Prompt:
Below are lines of records; copy exactly those from the one containing "Select Imprimir documentos from Utilerías" through the one containing "Image resolution: width=687", leaving the pictures behind.

** Opening Provided information block **

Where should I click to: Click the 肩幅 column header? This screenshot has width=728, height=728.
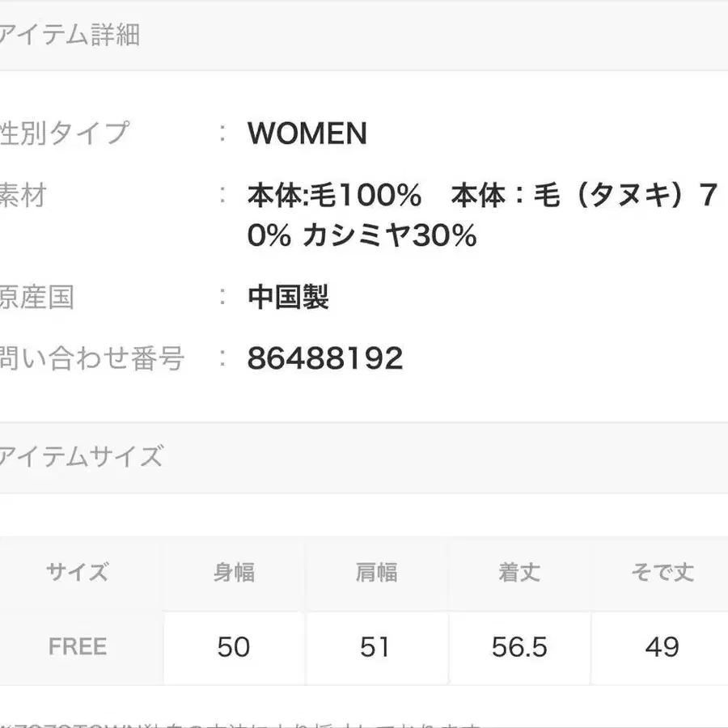376,573
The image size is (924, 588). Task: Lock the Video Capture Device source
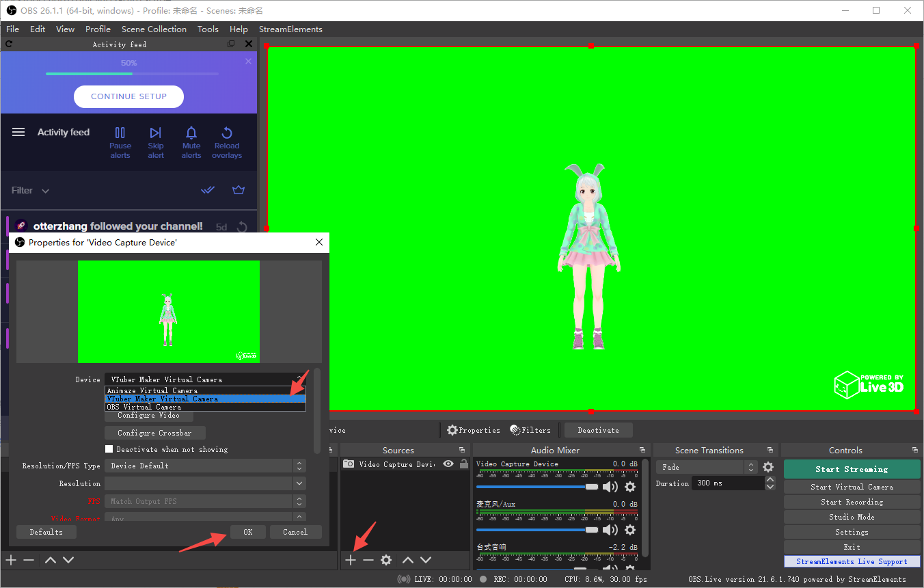tap(464, 464)
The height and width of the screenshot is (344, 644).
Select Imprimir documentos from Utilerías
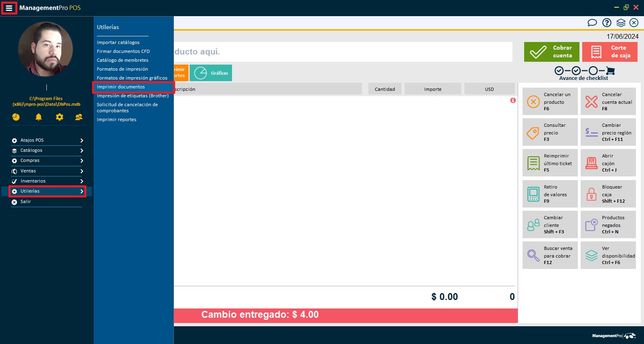(x=121, y=87)
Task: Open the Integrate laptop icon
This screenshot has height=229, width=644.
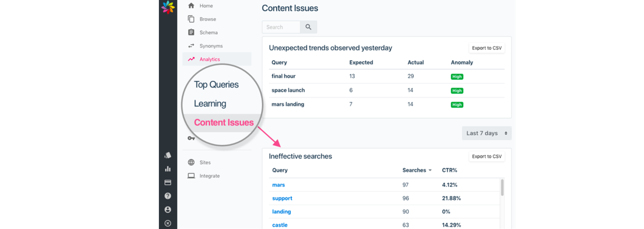Action: [x=191, y=176]
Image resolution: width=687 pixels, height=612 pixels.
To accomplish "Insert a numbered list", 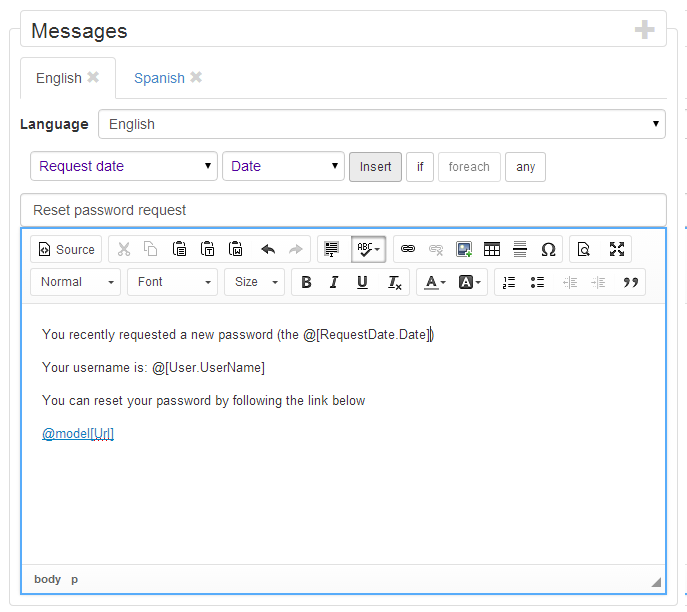I will coord(509,283).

** Closing Provided information block **

Solution below:
Select Imprimir documentos from Utilerías
(x=121, y=87)
Task: Open the Integrate laptop icon
This screenshot has height=229, width=644.
Action: [x=191, y=176]
Image resolution: width=687 pixels, height=612 pixels.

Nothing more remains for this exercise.